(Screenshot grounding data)
Segment Open
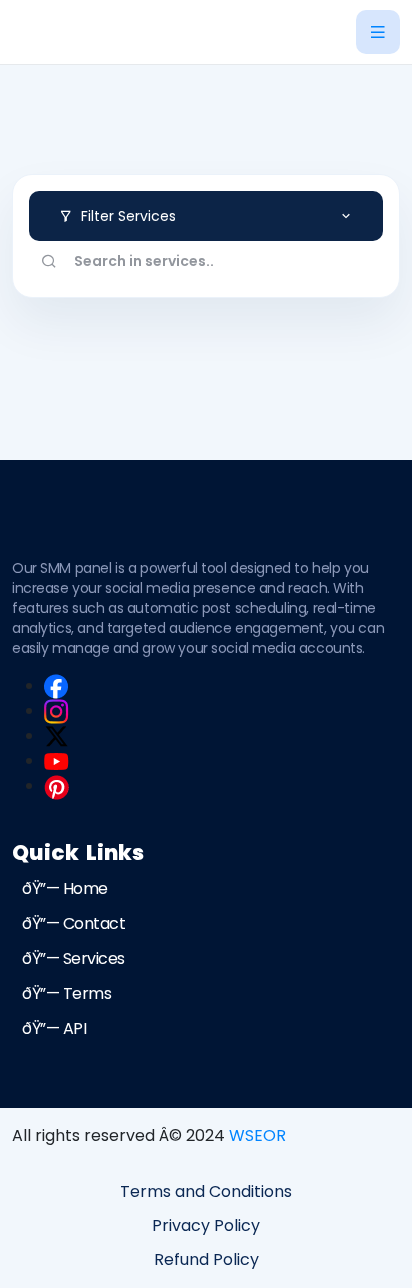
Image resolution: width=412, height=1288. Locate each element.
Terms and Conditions (206, 1191)
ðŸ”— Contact (73, 923)
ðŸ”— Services (73, 958)
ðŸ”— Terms (66, 993)
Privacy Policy (206, 1225)
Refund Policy (206, 1259)
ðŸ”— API (54, 1028)
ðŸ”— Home (65, 888)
Segment Closed
## WHAT THIS TASK INVOLVES
Omit the pictures. Transcribe every record exactly.

## SOLUTION TO THIS TASK
Image resolution: width=412, height=1288. Locate each element.
Terms and Conditions (206, 1191)
ðŸ”— Contact (73, 923)
ðŸ”— Services (73, 958)
ðŸ”— Terms (66, 993)
Privacy Policy (206, 1225)
Refund Policy (206, 1259)
ðŸ”— API (54, 1028)
ðŸ”— Home (65, 888)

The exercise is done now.